Count how many lines in the data below include "dropdown". Answer with the number only.

[Start of Attachment]

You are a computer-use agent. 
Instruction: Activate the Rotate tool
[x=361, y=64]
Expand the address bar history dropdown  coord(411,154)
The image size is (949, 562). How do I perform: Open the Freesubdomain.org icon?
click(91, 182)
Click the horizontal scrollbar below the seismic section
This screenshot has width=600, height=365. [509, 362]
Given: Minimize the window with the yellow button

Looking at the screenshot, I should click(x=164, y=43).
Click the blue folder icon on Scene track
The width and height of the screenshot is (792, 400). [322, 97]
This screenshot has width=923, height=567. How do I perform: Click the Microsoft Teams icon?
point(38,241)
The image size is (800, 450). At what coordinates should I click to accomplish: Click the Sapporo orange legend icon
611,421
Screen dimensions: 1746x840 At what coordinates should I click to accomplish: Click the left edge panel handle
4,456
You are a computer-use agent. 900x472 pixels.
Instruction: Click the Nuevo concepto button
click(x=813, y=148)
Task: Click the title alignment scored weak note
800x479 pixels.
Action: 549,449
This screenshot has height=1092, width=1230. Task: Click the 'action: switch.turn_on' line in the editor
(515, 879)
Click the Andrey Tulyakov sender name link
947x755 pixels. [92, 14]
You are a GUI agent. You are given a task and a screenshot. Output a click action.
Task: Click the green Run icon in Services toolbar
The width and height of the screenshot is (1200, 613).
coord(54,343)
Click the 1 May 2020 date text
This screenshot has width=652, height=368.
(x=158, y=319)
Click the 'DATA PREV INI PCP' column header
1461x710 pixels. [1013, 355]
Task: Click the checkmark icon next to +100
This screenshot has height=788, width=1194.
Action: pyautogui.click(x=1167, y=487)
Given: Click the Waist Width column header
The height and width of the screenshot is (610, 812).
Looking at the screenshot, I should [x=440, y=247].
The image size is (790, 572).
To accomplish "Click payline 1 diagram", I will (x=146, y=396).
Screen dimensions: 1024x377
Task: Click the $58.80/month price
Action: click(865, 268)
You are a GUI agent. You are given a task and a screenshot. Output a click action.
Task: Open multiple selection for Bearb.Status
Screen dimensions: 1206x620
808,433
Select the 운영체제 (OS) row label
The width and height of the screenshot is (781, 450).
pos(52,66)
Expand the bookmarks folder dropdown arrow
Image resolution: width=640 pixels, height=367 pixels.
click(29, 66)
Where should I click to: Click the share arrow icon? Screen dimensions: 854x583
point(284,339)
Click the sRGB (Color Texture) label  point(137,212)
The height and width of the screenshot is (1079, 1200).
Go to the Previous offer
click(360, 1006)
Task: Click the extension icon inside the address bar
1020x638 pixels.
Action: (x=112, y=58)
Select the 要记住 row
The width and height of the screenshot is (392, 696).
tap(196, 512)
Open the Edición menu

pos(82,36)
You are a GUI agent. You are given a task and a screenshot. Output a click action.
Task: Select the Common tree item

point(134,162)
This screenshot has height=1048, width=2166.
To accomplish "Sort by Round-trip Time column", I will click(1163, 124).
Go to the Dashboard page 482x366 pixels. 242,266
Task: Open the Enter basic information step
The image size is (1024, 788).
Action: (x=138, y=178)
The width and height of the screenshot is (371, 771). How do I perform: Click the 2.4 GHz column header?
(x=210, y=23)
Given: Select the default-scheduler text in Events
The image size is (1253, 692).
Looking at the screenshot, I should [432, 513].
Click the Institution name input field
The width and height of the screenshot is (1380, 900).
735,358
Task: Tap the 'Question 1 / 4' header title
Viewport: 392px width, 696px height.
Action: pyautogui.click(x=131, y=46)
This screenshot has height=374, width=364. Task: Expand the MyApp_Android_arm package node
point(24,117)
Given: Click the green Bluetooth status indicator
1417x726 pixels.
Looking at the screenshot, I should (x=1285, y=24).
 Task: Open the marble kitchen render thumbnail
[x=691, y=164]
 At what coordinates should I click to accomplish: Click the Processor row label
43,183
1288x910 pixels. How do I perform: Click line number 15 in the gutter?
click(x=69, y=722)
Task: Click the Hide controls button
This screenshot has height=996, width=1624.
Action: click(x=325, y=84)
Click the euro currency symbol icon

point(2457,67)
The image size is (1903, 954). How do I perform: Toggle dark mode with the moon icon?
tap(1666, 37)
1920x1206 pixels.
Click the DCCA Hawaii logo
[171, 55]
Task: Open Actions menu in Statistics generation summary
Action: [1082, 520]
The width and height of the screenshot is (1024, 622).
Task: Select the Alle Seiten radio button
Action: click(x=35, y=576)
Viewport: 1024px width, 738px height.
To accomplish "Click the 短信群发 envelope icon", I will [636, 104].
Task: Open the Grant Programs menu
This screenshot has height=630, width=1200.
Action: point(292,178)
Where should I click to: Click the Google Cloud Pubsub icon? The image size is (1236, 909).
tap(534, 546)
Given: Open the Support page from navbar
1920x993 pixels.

[End of Attachment]

## FINAL ANSWER
2